Scull taught at the Pittsburgh Female College in Meadville, Pennsylvania from 1860 to 1866, and at the Chestnut Street Seminary in Philadelphia. She and two other women teachers opened the short-lived Logan Square Seminary in Philadelphia. She became vice-principal of Mount Vernon Seminary in Washington, D.C. after it was founded in 1875. She was also first corresponding secretary of the Women's Anthropological Society.

Scull wrote Greek Mythology Systematized (1880) from her studies and reading on the topic. From her base in Washington, she traveled to Greece in 1886, studying and touring and taking over 500 photographs of scenery, people, architectural ruins and statues.
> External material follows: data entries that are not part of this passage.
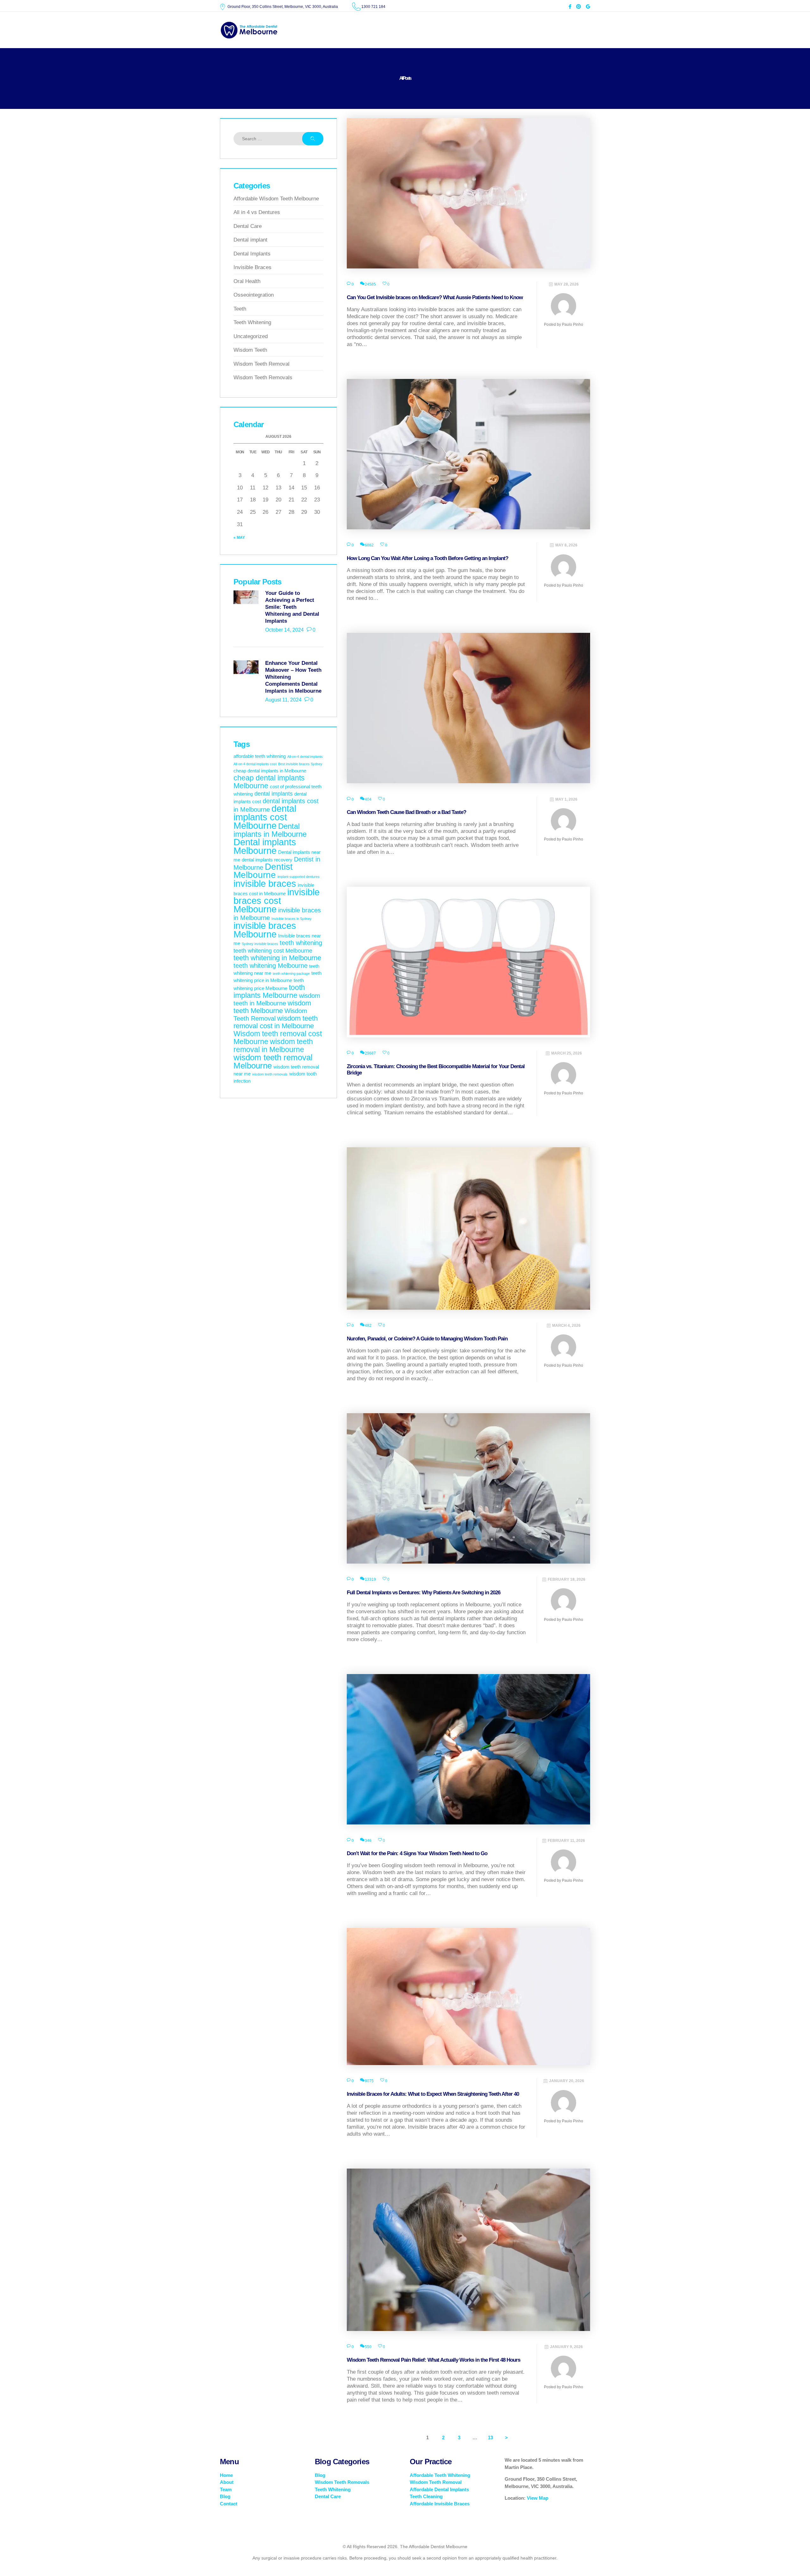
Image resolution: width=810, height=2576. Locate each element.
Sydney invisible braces (260, 944)
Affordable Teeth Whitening (440, 2475)
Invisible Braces (252, 267)
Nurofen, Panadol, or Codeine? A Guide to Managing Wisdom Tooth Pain (427, 1339)
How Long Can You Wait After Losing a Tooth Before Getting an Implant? (427, 558)
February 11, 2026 (566, 1840)
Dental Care (248, 226)
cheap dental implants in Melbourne (270, 770)
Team (226, 2489)
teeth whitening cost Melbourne (273, 951)
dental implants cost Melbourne (265, 817)
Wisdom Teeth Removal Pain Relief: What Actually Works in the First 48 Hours (433, 2360)
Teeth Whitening (252, 322)
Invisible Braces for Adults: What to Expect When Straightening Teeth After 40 (433, 2094)
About (227, 2482)
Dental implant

She published the photos as Illustrations of Greek mythology and Greek art (1890). "Because this age is one of financial estimates and enterprises," Scull wrote of her work, "so much the more is there imperative need that we cultivate in every direction, and by every method, power to apprehend and appreciate the precious values of spirit, truth-seeking and beauty-loving."

Scull was listed among the directors of the Washington Archaeological Society for 1895–1897. She was a member of "The Literary", a literary club in Washington. In 1884 the Wesleyan Female College awarded her an honorary doctorate for her scholarship.

==Personal life==
Scull died from injuries sustained in a house fire in 1913, aged 78 years. An unfinished manuscript on Greek history, a project she had been writing for many years, was lost in the fire with her.